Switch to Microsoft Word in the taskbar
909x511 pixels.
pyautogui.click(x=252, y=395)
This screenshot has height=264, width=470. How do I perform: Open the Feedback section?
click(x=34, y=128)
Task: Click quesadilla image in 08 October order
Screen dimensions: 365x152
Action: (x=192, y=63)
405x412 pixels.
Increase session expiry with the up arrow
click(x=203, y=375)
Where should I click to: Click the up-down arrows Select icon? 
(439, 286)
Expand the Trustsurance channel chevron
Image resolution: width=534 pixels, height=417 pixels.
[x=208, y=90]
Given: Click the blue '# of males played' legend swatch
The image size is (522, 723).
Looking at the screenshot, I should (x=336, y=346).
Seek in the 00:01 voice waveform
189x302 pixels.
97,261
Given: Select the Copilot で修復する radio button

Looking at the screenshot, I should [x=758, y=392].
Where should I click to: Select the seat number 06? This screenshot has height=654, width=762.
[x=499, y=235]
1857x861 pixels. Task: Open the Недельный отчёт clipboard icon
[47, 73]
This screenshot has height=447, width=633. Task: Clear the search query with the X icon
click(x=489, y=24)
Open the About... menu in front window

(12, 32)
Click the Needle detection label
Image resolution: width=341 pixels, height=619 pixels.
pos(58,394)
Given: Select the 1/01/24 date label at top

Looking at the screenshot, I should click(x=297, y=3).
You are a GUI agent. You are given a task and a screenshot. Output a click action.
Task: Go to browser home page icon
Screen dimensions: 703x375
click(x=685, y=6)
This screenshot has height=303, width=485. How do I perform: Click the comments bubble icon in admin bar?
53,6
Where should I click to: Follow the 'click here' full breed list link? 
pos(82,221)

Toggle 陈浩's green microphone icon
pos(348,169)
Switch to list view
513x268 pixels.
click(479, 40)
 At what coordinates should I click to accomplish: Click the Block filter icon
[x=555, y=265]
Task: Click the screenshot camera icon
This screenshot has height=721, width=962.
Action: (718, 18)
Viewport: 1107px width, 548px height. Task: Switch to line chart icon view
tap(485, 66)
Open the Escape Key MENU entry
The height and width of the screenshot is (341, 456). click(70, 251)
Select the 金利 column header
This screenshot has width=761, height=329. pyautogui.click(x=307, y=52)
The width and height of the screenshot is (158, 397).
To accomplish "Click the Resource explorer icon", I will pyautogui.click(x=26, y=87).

--

From the line holding "The width and" down to the final line above, copy each line exactly, and leave out everything before it.

The width and height of the screenshot is (158, 397).
To accomplish "Click the Resource explorer icon", I will pyautogui.click(x=26, y=87).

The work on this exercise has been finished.